Instructions for the task:
Going down the data below, set down exactly the line with "You are a computer-use" and each line after it through the line with "Instruction: Click help"; no other lines.

Data provided:
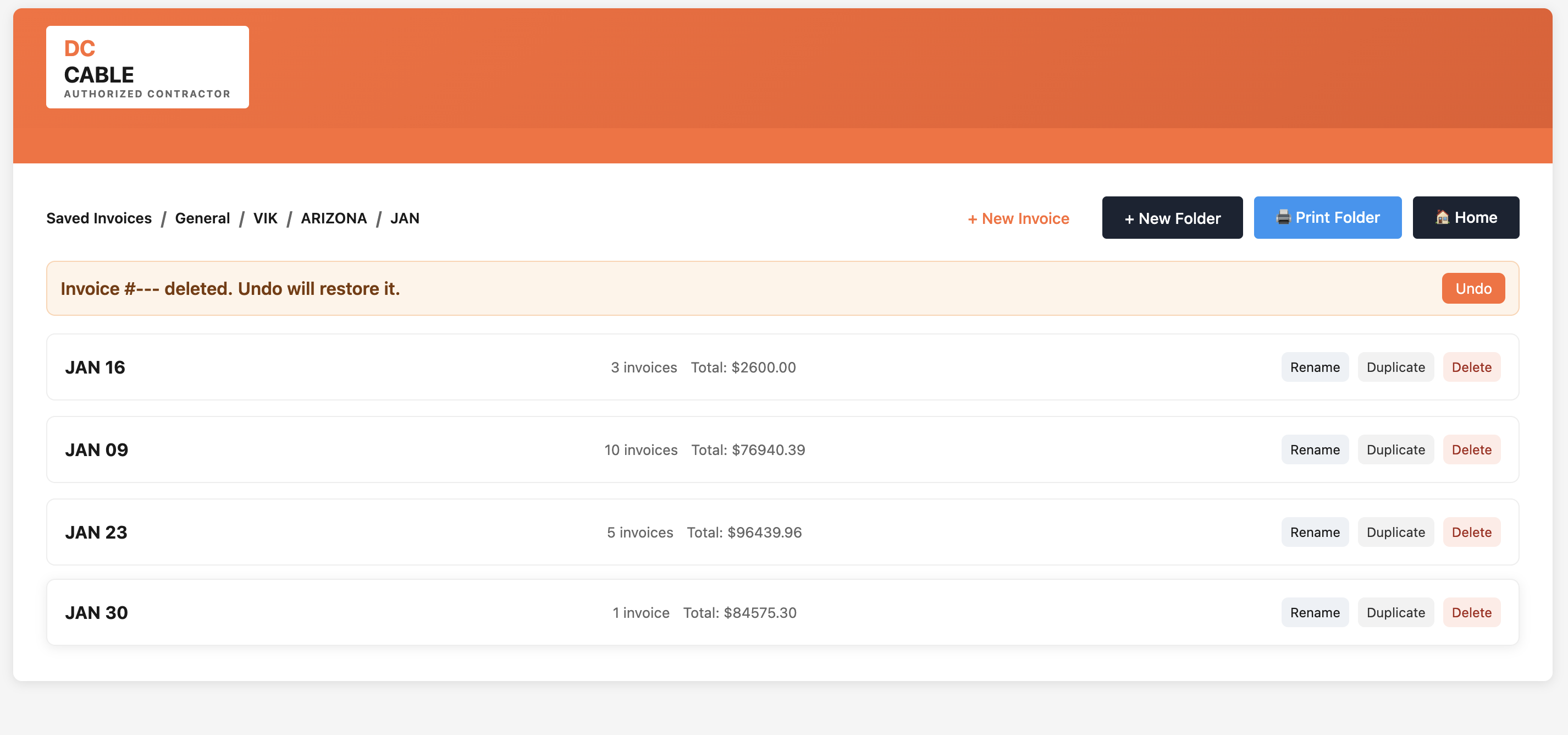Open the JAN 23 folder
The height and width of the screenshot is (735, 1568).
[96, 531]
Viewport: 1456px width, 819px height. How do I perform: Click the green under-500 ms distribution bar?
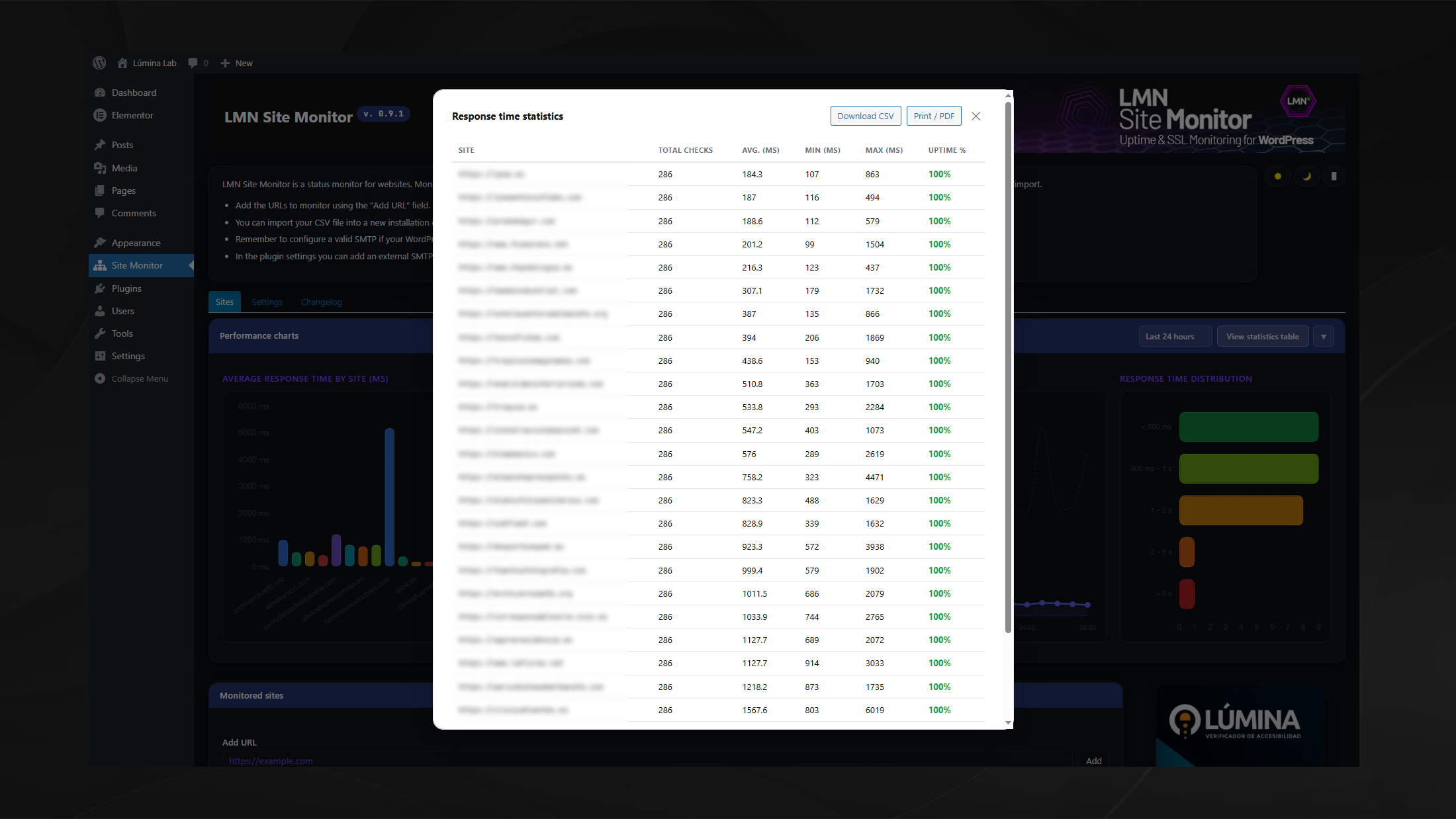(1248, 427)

...

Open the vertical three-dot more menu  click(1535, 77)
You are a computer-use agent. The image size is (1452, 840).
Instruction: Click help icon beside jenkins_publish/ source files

Solution to this exercise:
You are a computer-use agent. The image size is (1452, 840).
Instruction: Click help icon beside jenkins_publish/ source files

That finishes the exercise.